---------- Document extract
Sculpture was imitated from nature, but had
neither the grace nor the ideality of the Greeks. War was
the grand business of kings, and hunting their pleasure.
The people were ground down by the double tyranny of
[pg 085]
kings and priests. There is little of interest in the Assyrian
annals, and what little we know of their life and manners
is chiefly drawn by inductions from the monuments excavated
by Botta and Layard. The learned treatise of Rawlinson
sheds a light on the annals of the monarchy, which,
before the discoveries of Layard, were exceedingly obscure,
and this treatise has been most judiciously abridged, by
Smith, whom I have followed. It would be interesting to
consider the mythology of the Assyrians, but it is too complicated
for a work like this.
Under his successors, the empire rapidly declined.
Though it nominally included the whole of Western
Asia, from the Mediterranean to the desert of
Iran, and from the Caspian Sea and the mountains of
Armenia to the Persian Gulf, it was wanting in unity.
It embraced various kingdoms, and cities, and tribes, which
simply paid tribute, limited by the power of the king to
enforce it. The Assyrian armies, which committed so
great devastations, did not occupy the country they chastised,
as the Romans and Greeks did. Their conquests
were like those of Tamerlane. As the monarchs became
effeminated, new powers sprung up, especially Media, which
ultimately completed the ruin of Assyria, under Cyaxares.
The last of the monarchs was probably the Sardanapalus of
the Greeks.
--------------------
### Aim
Continue the passage on the decline of the Assyrian empire, picking up after its final sentence about Sardanapalus.
---------- Provided data
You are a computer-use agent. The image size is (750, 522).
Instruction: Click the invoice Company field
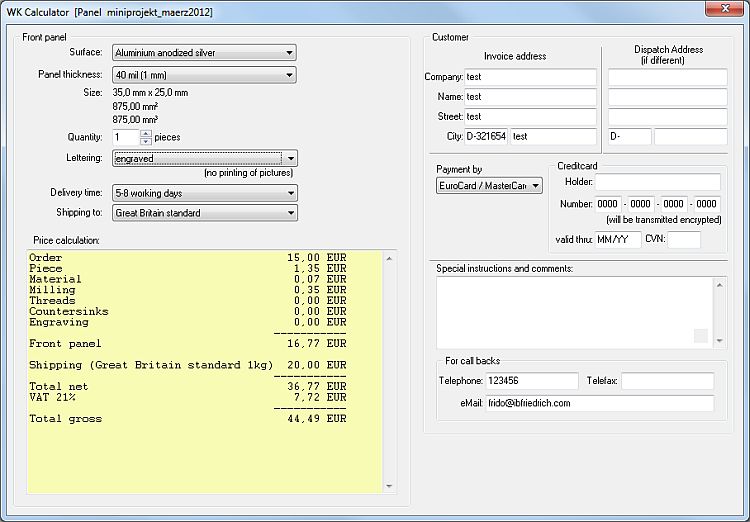(530, 77)
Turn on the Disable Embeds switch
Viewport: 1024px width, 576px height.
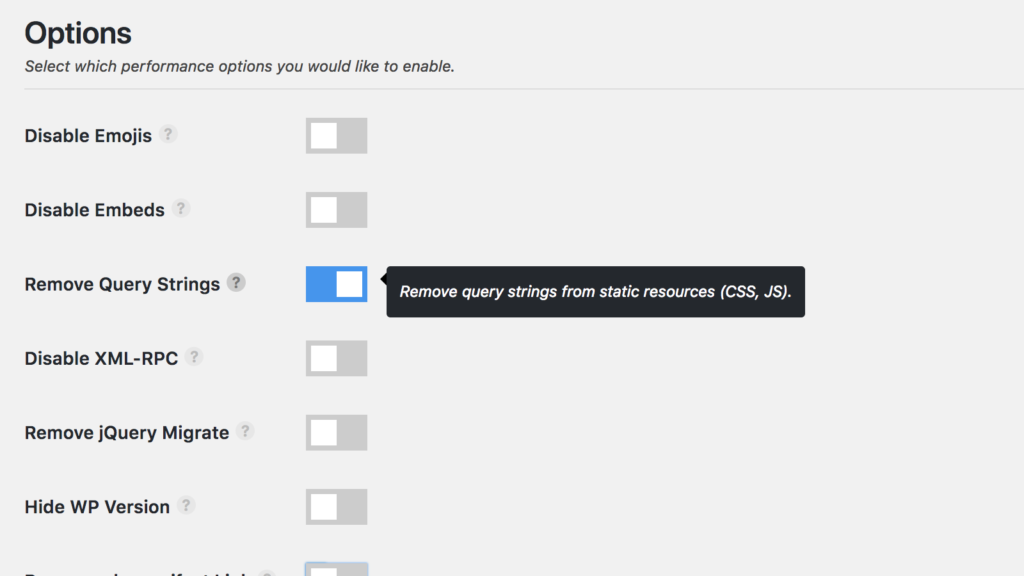(336, 210)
--------------------
### Response to this exercise
The decline of this great monarchy was so rapid and
complete, that even Nineveh, the capital city, was blotted out
of existence. No traces of it remained in the
time of Herodotus, and it is only from recent excavations
that its site is known. Still, it must have been
a great city. The eastern wall of it, as it now appears
from the excavations, is fifteen thousand nine hundred feet
(about three miles); but the city probably included vast
suburbs, with fortified towers, so as to have been equal to
four hundred and eighty stadias in circumference, or sixty
miles—the three days' journey of Jonah. It is supposed,
with the suburbs, to have contained five hundred thousand
[pg 086]
people. The palaces of the great were large and magnificent;
but the dwellings of the people were mean, built
of brick dried in the sun. The palaces consisted of a
large number of chambers around a central hall,
open to the sky, since no pillars are found necessary
to support a roof. No traces of windows are found
in the walls, which were lined with slabs of coarse marble,
with cuneiform inscriptions. The façade of the palaces we
know little about, except that the entrances to them were
lined by groups of colossal bulls. These are sculptured with
considerable spirit, but art, in the sense that the Greeks
understood it, did not exist. In the ordinary appliances of
life the Assyrians were probably on a par with the Egyptians;
but they were debased by savage passions and degrading
superstitions. They have left nothing for subsequent
ages to use. Nothing which has contributed to civilization
remains of their existence. They have furnished no models
of literature, art, or government.
While Nineveh was rising to greatness, Babylon was
under an eclipse, and thus lasted six hundred and fifty years.
It was in the year 1273 that this eclipse began. But a great
change took place in the era of Narbonassar, B.C.
747, when Babylon threatened to secure its independence,
and which subsequently compelled Esar-Haddon,
the Assyrian monarch, to assume, in his own person, the
government of Babylon, B.C. 680.
In 625 B.C. the old Chaldeans recovered their political
importance, probably by an alliance with the Medes, and
Nabopolassar obtained undisputed possession of
Babylon, and founded a short but brilliant dynasty.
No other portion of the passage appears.